ところで先日、タンチョウヅルを見に釧路のツルセンターに行ってみた。ところが未だここに居ないと言う。
なるほど冬に渡ってくるんだな、と思ったのだが釧路のツルは留鳥で広い湿原のどこかに潜んでいて見つけるのが難しいらしい。
しかし冬になると湿原が凍ってしまい餌がとれなってこのツルセンターの餌場に集まって来るとのことだった。
そういうわけでタンチョウヅルの写真は雪景色のなかが多いわけだ。

ツルはあきらめ霧多布湿原に移動、展望台に向かった。
するとなんと展望台の手前の芝生にタンチョウヅルのツガイがいるではないか。
ゆるゆると歩きながら何かをほじくっている。
私は興奮を抑えきれずカメラを取り出しゆっくりツルに近づいていった。
私が1歩進むとツルは2歩遠ざかる、それでも5mくらいまで接近に成功した。
しつこく追っていったら崖に追いつめることとなり、ツルはおもむろにふわりと大きな翼を広げ飛び去っていった。
パサッと1回羽ばたくと、あとはそのままグライダーのように音もなく数百m滑空しあっというまに点のごとく姿が小さくなり
湿原のどこかに降り立ったのだろうが草に紛れて見えなくなった。
本当に美しく得をした気持ちになった。

タンチョウ_c0018561_10115915.gifこれが逃げるツルの写真だ。
ところがその後で展望台に上りヤバい事に気づいた。
ずらりとカメラの列、みんなそのツルを息を潜めて撮影していたのだ。
おまけに「本日ツル2羽観察可能」という立て看板まで出ているではないか。
私が展望台に姿を現したときの刺すような視線、みんな無言で用具を片づけ始める人もいる。
ツルに続いて逃げ出すようにその場を去ったことはいうまでもない。

そこで私の行為の損害賠償額を計算してみた。
撮影者たちは東京から1泊2日で有給をとって撮影に来ていたが私の行為でツルが逃げ写真が撮れなかったとする。
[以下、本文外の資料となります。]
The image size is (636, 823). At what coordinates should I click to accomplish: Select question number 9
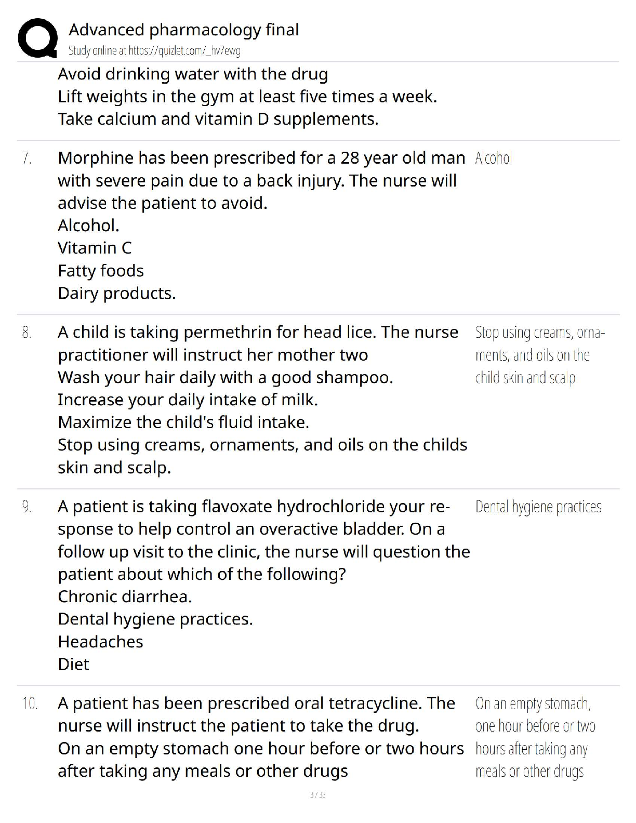coord(27,507)
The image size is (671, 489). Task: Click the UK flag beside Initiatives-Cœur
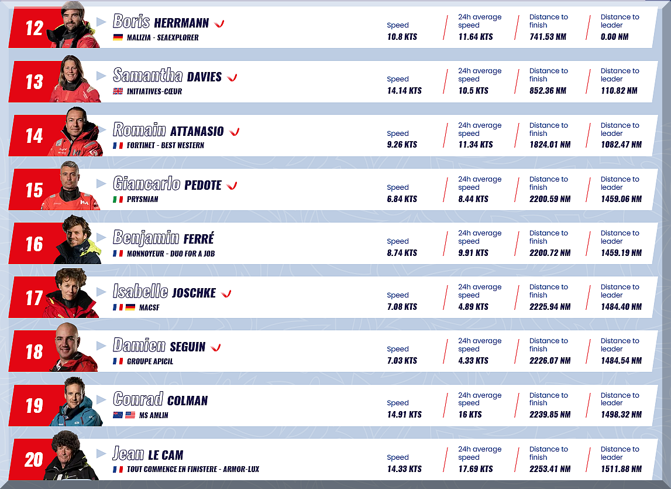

航空券が往復5万円で宿泊費や食費が2万円とする。有給なのでその賃金を1万円としよう。合計で8万円である。そういう人が6人ほどいたので合計で48万円だ。
ところである人は今回の撮影のために撮影機材を新調、例えば900万画素のデジカメが10万円だったり
望遠レンズが9万円だったりと考えると
・・・どうもすんませんでした。